* [Extracted records]
------------------------------------------------
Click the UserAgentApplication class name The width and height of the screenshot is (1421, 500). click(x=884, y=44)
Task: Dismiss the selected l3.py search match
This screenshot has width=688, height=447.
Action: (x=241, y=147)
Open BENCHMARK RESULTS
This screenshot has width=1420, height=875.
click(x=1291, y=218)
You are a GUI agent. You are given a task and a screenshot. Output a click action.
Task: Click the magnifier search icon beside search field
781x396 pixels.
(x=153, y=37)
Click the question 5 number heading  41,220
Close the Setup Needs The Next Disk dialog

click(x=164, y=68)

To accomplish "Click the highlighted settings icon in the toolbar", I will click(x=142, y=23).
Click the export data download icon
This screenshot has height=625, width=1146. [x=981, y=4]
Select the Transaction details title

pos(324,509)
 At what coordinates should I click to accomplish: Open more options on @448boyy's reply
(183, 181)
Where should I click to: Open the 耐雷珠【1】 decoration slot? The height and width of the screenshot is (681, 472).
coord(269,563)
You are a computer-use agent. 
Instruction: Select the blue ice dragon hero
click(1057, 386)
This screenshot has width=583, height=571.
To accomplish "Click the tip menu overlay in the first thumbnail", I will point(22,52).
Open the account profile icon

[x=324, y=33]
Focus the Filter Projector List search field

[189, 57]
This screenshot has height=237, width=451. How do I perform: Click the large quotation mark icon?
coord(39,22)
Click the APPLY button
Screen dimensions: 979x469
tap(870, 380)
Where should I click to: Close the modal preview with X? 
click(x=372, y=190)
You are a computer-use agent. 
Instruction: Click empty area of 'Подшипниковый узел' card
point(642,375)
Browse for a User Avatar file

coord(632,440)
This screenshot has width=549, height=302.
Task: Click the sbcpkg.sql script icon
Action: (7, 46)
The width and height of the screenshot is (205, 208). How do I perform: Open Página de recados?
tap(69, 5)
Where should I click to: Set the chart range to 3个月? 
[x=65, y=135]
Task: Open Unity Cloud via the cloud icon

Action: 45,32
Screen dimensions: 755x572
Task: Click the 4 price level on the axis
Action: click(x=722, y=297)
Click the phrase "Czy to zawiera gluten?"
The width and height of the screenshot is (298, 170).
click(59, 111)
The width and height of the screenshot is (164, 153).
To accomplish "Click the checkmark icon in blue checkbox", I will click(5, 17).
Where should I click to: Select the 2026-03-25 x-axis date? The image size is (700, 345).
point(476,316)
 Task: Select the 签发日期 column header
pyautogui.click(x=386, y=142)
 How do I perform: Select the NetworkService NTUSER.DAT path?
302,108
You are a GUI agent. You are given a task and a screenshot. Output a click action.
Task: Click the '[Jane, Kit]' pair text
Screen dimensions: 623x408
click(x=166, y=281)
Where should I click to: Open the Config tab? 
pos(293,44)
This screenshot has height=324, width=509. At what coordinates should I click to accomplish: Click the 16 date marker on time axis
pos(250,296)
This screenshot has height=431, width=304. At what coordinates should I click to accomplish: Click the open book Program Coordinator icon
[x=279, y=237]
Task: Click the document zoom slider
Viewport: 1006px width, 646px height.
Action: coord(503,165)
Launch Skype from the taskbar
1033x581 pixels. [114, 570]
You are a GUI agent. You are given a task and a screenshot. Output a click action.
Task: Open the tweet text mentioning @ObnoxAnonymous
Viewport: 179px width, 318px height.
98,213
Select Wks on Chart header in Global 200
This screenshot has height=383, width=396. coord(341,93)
------------------------------------------------
* [Objective]
Reproduce the stretch from the start of the records through the line containing "click(x=1291, y=218)", with the requests included and unchanged, and shift every x and y coordinate in the answers by -45.

* [Task solution]
Click the UserAgentApplication class name The width and height of the screenshot is (1421, 500). click(x=839, y=-1)
Task: Dismiss the selected l3.py search match
This screenshot has width=688, height=447.
Action: (x=196, y=102)
Open BENCHMARK RESULTS
This screenshot has width=1420, height=875.
click(x=1246, y=173)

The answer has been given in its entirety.